++++ DATA FOR THIS TASK

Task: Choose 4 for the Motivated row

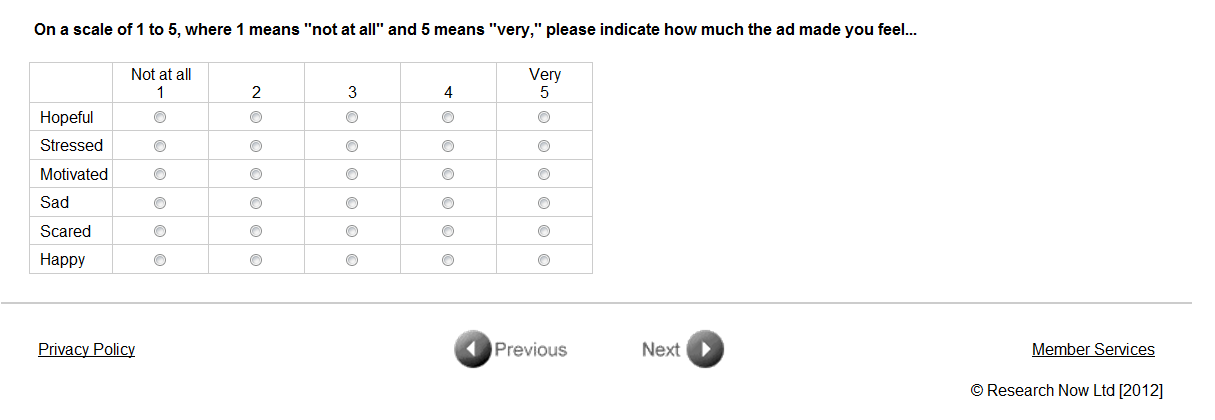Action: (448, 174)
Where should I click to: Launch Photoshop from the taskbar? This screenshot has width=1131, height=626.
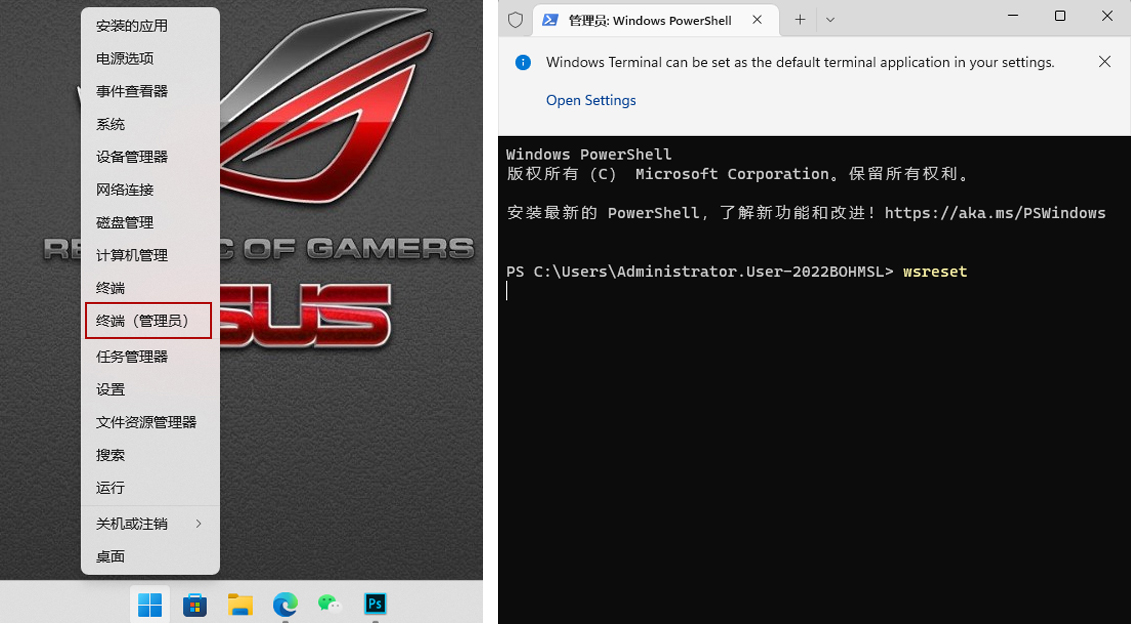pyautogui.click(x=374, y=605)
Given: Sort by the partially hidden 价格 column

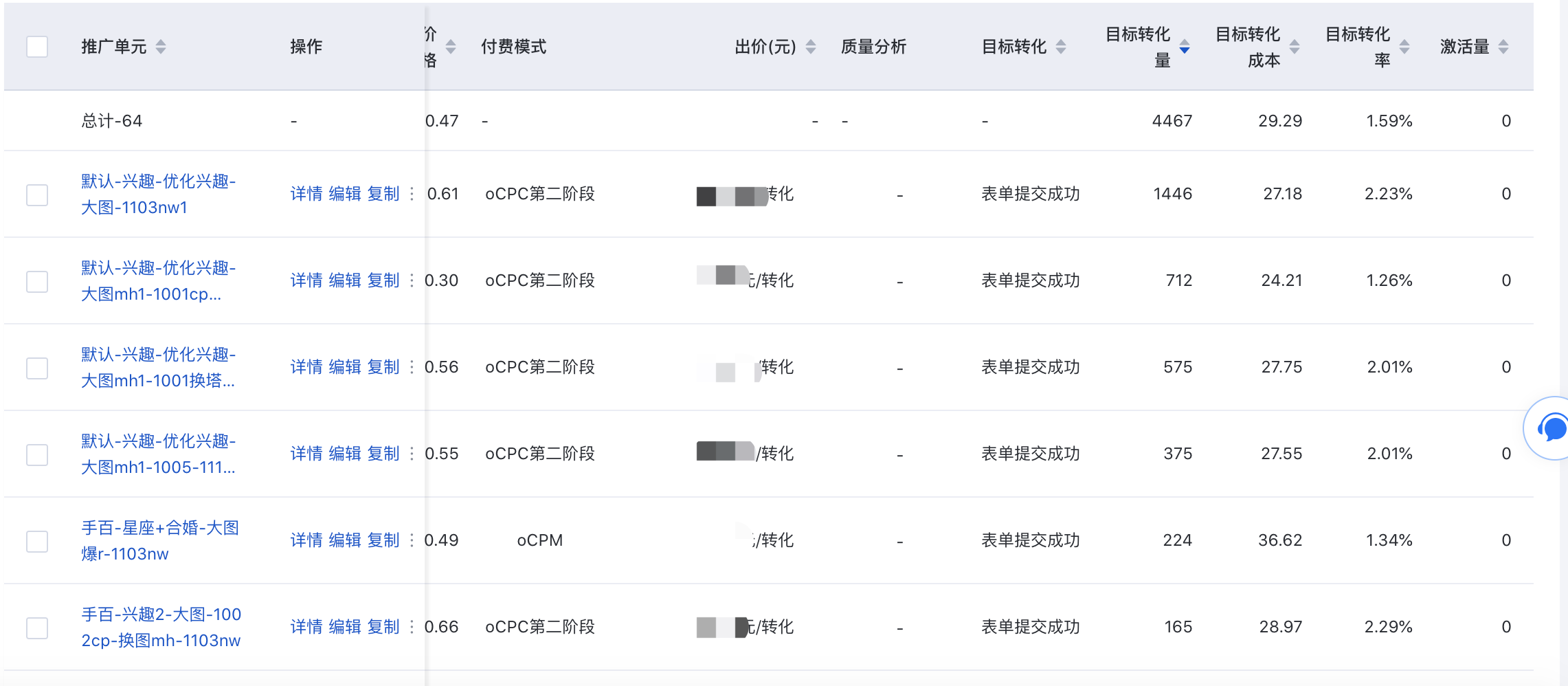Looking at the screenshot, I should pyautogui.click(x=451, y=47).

++++++++

• WHAT TO DO:
Each entry above should be restated word for word, though no picture may appear in the copy.

• REPLY TO THE EXERCISE:
Task: Choose 4 for the Motivated row

Action: (448, 174)
Where should I click to: Launch Photoshop from the taskbar? This screenshot has width=1131, height=626.
pyautogui.click(x=374, y=605)
Given: Sort by the partially hidden 价格 column

Looking at the screenshot, I should pyautogui.click(x=451, y=47).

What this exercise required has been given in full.